Great Aunt Verona

Mossy Marker

As I scrubbed the moss from her gravestone, I idly wondered if everyone had a ‘Great Aunt Verona’ – a forebear shrouded in mystery, beloved yet not much talked about.  She was the eighth and youngest of R.H. and Julia Espy’s children, and although my mother and her brothers and sisters remembered her, no one spoke about her much.

She was born in 1889 here in Oysterville, as far as I know an unremarkable birth.  She was named Ida Laura Verona and, although her mother referred to her in letters to the older children as “Laura,” the rest of the family always called her Verona.  Only the name ‘Verona Espy’ appears on the tombstone that was placed over her grave in 1923 – perhaps because her mother was no longer living and couldn’t have her say.
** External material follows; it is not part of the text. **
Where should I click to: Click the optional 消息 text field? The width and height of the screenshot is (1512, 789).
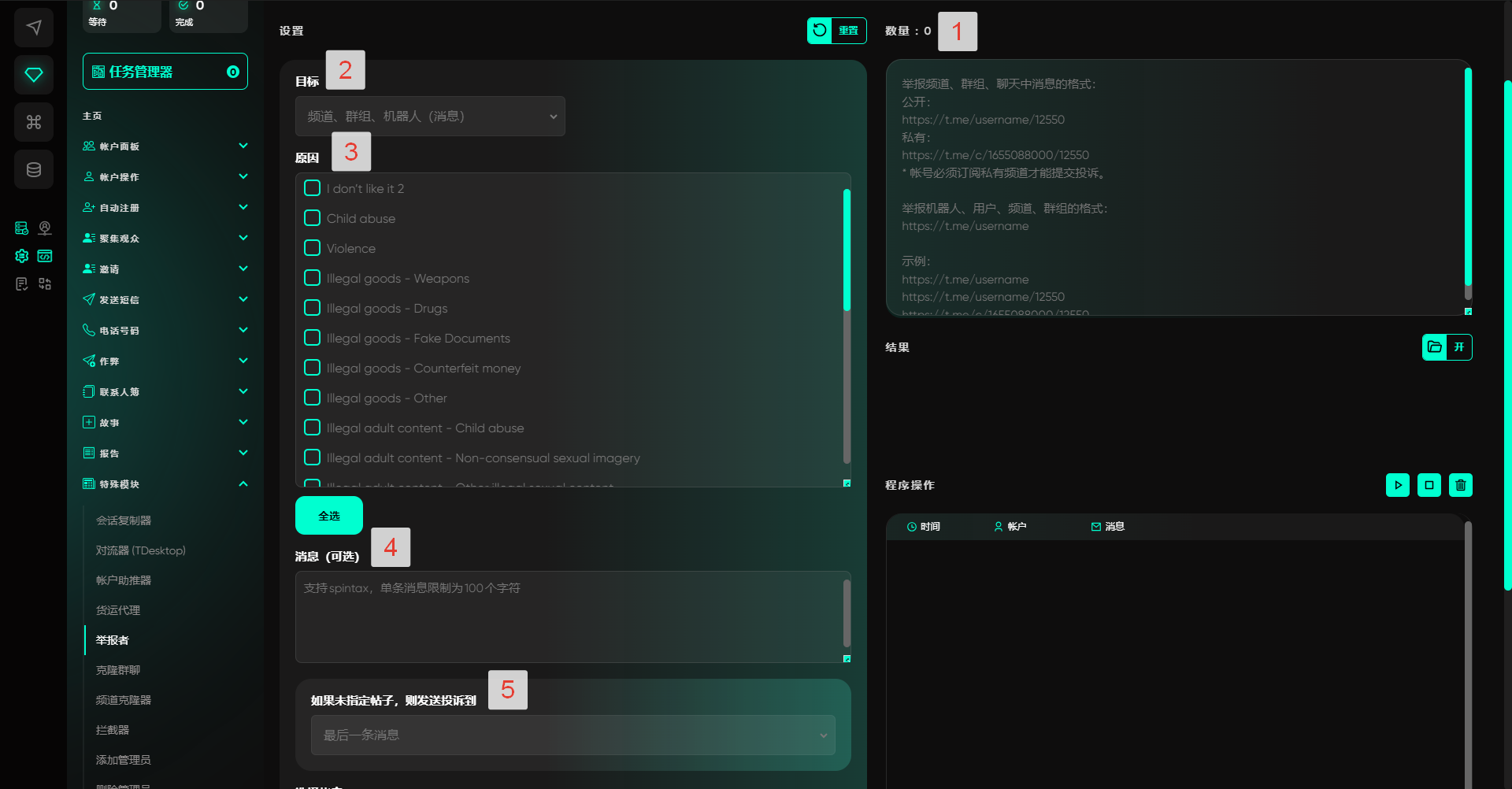click(x=569, y=617)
I don’t really know.

Aunt Verona – c. 1900

The references to her in that early correspondence indicate that she was a spirited little girl, perhaps slow to talk or to pronounce words correctly.  One of the family stories concerns three-year-old Verona and her older sisters meeting their mother at the train in Nahcotta.   Julia had been in Portland for a few weeks and Verona apparently was quite upset that she came home in a new “set.”  A year or so later, Julia wrote to the older children, “Ida says to tell you that she can now say “dess” instead of “set.”

When Julia died (at 49 of a cerebral hemorrhage) in 1901, Verona moved to Portland with her twenty-three-year-old sister Susie.  From that time on she lived with one of her sisters or with other relatives and grew progressively worse from a disease which was subsequently described as “similar to multiple sclerosis.”  In later years, she lived with a companion/nurse and, as far as I can tell from contemporary correspondence, was doted on by family and friends.  I want to make some Butter Scotch for Verona, as she is so fond of homemade candy and does not get any, my grandmother wrote in 1908.  And another time, Remember to send Verona a card.
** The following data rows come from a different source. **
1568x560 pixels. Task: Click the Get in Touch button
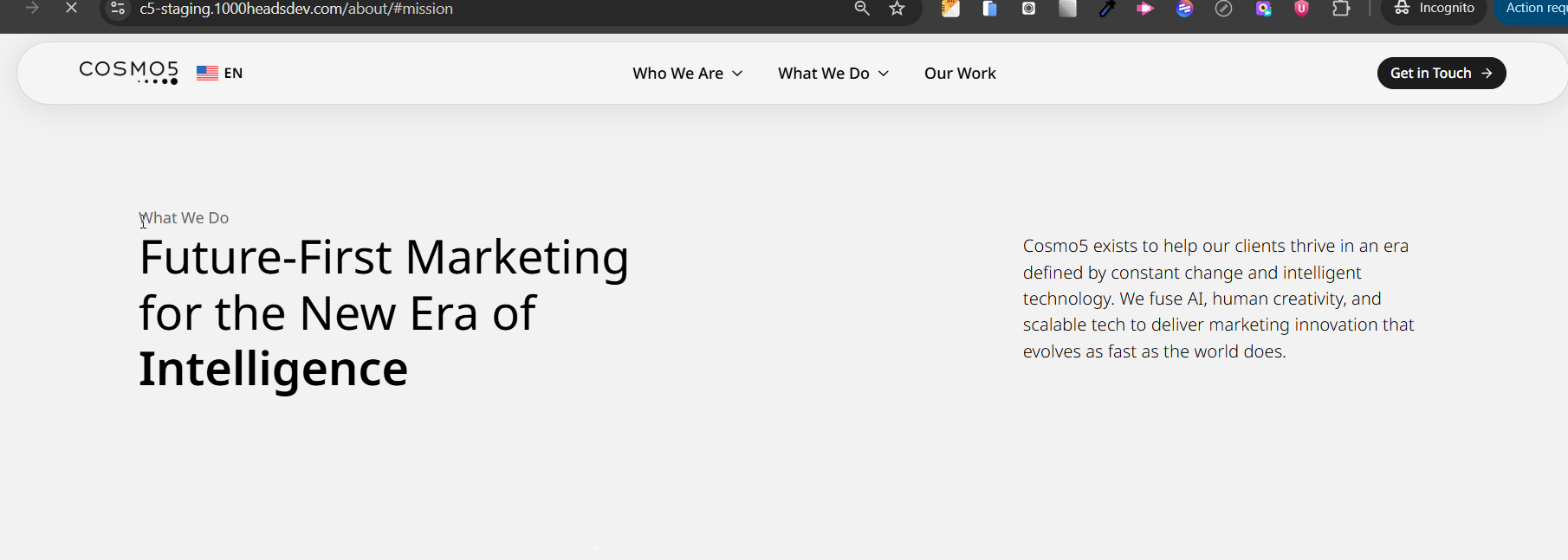click(1441, 74)

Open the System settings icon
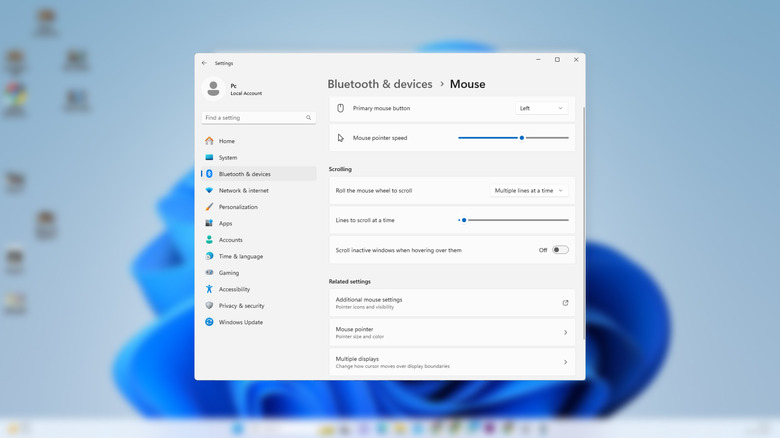209,157
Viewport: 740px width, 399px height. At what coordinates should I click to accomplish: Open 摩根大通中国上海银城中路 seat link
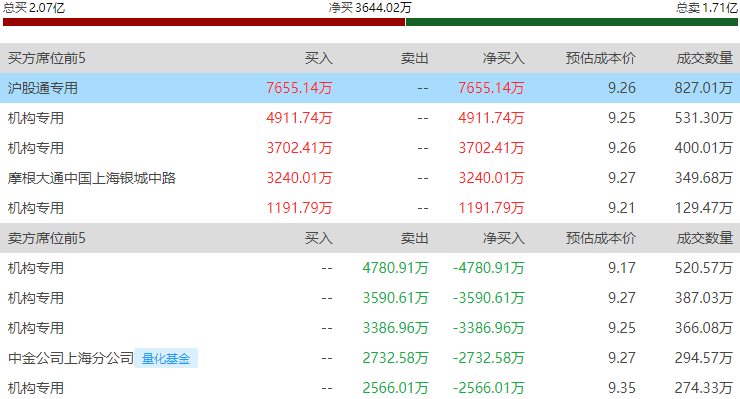point(92,178)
At The Oysterville Cemetery

There was more moss on Verona’s stone than on any of the others.  The logical reason is that her grave is the most northerly in the Espy lot and is often shaded by the stand of spruce trees nearby.  But, as I peeled back the soft, encroaching layers to reveal the lettering on the old grave marker, I couldn’t help but think that it was wrapping Verona’s memory in a protective layer – much as the family safeguarded and nurtured her when she was living.  I had mixed feelings about leaving the gravestone bright and shiny…

One Response to “Great Aunt Verona”

  1. Stephanie Frieze says:

    You have given pretty Ida Laura Verona’s memory a lease on life.